Page excerpt
In January of this year, I started speaking to Mat Dryhurst about artificial intelligence and machine learning. I knew very little about it, save for the works of David Behrman, George Lewis, and the like, early pioneers into the interface between man and computer. Mat was open, enthusiastic, and suggested many fine articles. Along with partner Holly Herndon, the two created Spawn, an artificial intelligence that was also a member of their vocal ensemble.
In April, I chatted at length with Dr. Holly Herndon about her upcoming album, PROTO, which was the first album to feature AI. It certainly won’t be the last.
And in November, an excerpt from this chat was finally published as part of New York Magazine‘s Future Issue. You can read that here.
Below is a deeper dive into the future of music and machine learning.
What’s the starting point for Spawn?
HH: It came out of touring for two years and asking questions after that. how do we want to make music going forward? We wanted to work with people, with players. I get lonely and depressed when I’m in the studio along. Even with an ensemble, I spend even more hours alone doing editing. It was a need for human contact. From having toured so long in electronic music circuit, I noticed that things were becoming so automated, the perfect AV show. It almost doesn’t matter that there’s someone onstage. Even with Platform, we tried to present the imperfection of it as well, showing the desktop and things like that, to do Wizard of Oz behind the curtain, show the human aspect of it. There’s always a human component. We were working on AI in parallel.
Your daughter is way smarter than Spawn. Probably way cuter. It was more of a research thing. We didn’t even know if it would be usable or interesting. The first six months were pretty uninteresting. After six months, we got more interesting results. We started training with my voice and Mat’s voice. And then we opened it up to the ensemble. My approach to technology is how can technology make us more human. People misunderstand the Cyborg Manifesto or what Donna Haraway is saying. The cyborg is a metaphor, how women can be liberated from a past gender role. It’s not about trying to erase the human body or dehumanize ourselves at all.
To the contrary, it’s allowing a flexible definition of humanity so that we can allow ourselves to evolve. If a computer is doing all this heavy lifting and repetitive legwork, if the computer is doing all this crazy automated stuff, what’s left for us to do onstage? You could look at it and just say, “I’ll just leave the stage.” I see a lot of electronic music going that way. The computer is freeing us to be more human and deal with other performative parameters and to celebrate each other on stage even more. It’s two visions.
What does it mean when Spawn is trained on Jlin?
HH: Jlin has been involved very early on. She declared herself the godmother really early on. We tried her music on all different forms. The voice model was most interesting. When we put her music through Sample RNN, the outcome wasn’t very interesting. Her music is repetitive, but with nuance and inflections, that’s what makes it interesting. It’s the groove and small inflections that make it interesting. The neural network didn’t understand that. It was just trying to guess the next sample. It’s both super-impressive and like…terrible. It’s like ‘God, you’re so dumb!’ With the voice model, it made way more sense.

Information supplied
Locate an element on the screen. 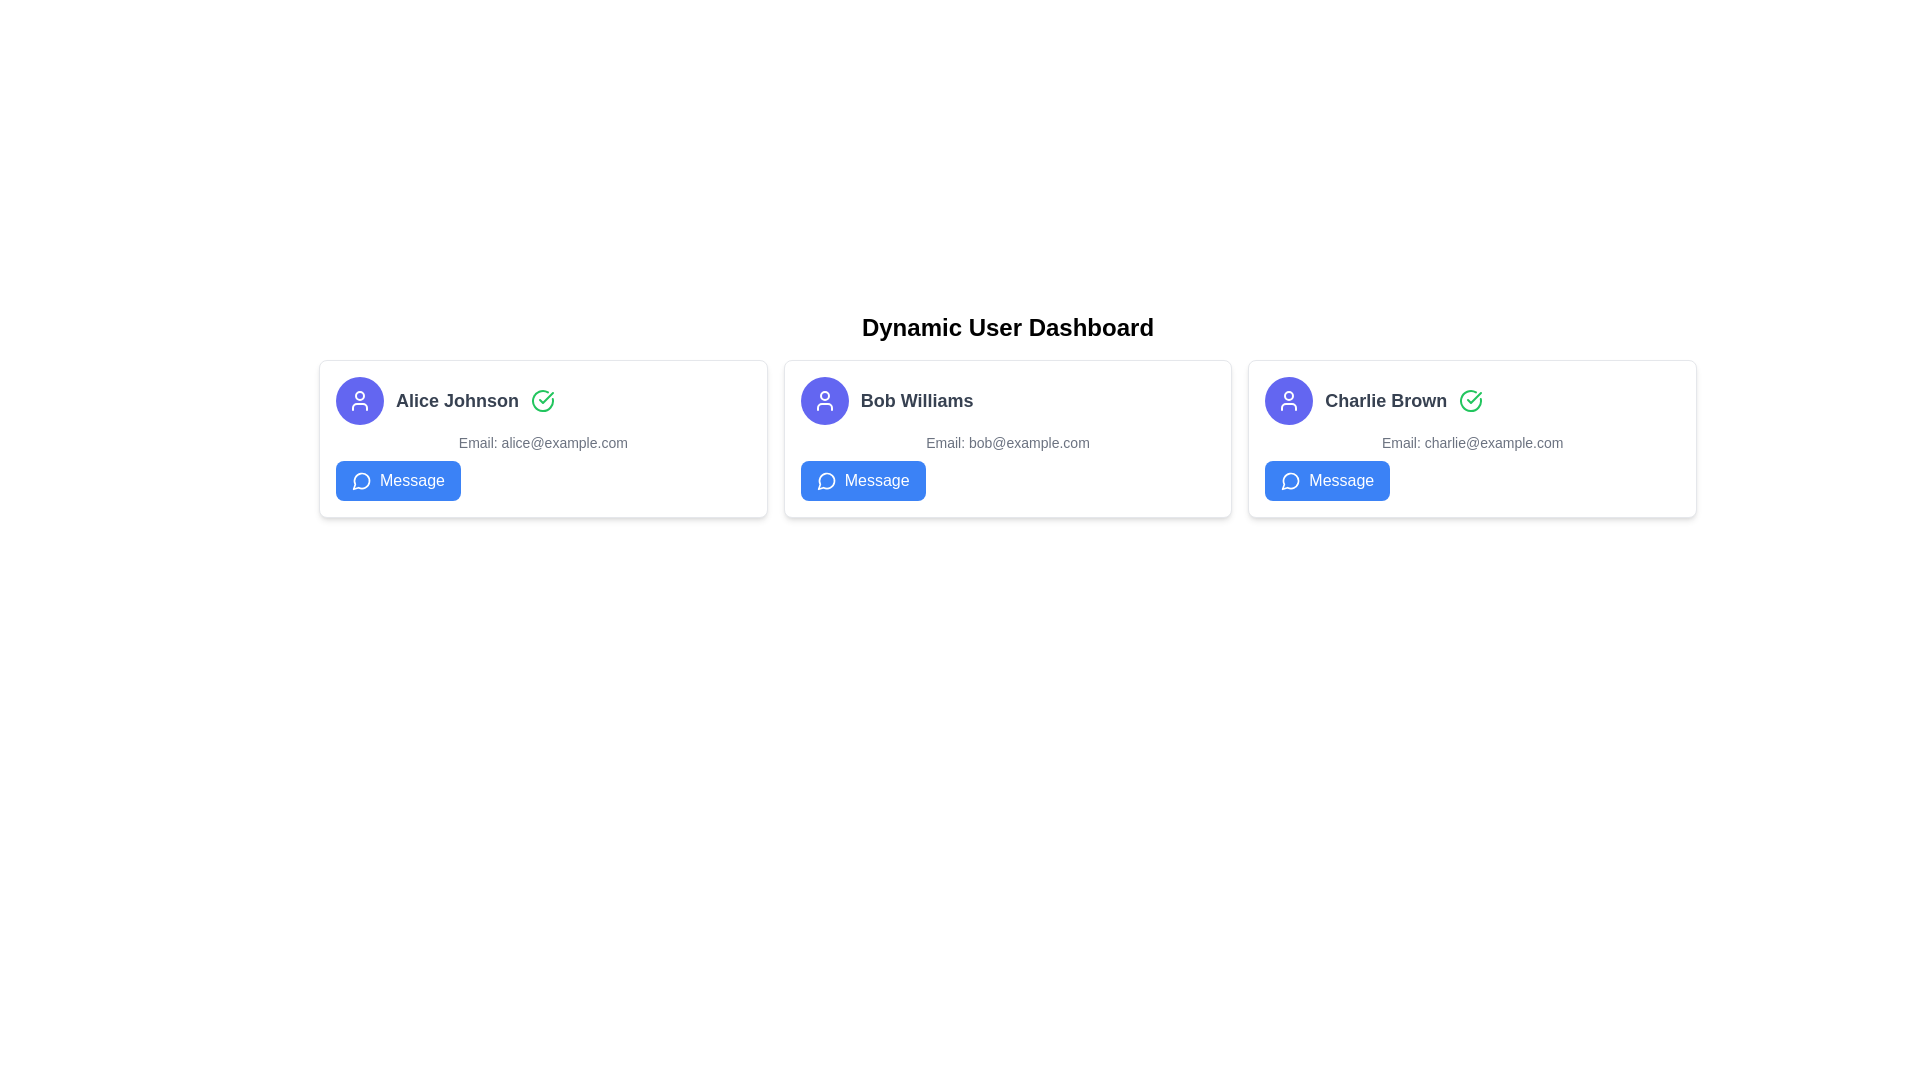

Problem set
a) List every person named in the interview about Spawn and music made with machine learning.
b) Carry on the interview about Spawn and music made with machine learning from the point where it stops.
The listing is separate material, unrelated to the interview.

Responses
a) Mat Dryhurst, David Behrman, George Lewis, Holly Herndon, Donna Haraway, Jlin

b)
Spawn has such a limited perspective. People talk about AI vs. AGI (artificial intelligence versus artificial general intelligence). AGI is what we are, we’re not artificial, but we have a general intelligence. I can apply what I learned from this coffee cup to the next thing. Spawn will just be trained on cup and just see cup and doesn’t understand where cup lives in the world.
Human bodies are such sophisticated sensorial machines. With AI, that’s going to really be hard to replicate. Do we even want to replicate us? And why does it have to always be tied back to us? Even though we refer to Spawn as a child, we don’t see her as a human child. She’s an inhuman child, it’s a different kind of intelligence.
How does Spawn hear the music?
She gobbles up WAV or AIFF files, you can feed her an iPod. Right before we left, we fed her an insane stream of music and every once in awhile you’d hear her gargle something out. She was chugging music (laughs). We’re now trying to figure out this real time system.
The people who trained the AI, we wanted it to be audible. We wanted to use peoples’ voices, so that then you can hear them going into it. Instead of a huge data pool, we limited it to a specific community. That’s why we used sound as material rather than MIDI and statistical analysis. There’s an oral history there, a storytelling.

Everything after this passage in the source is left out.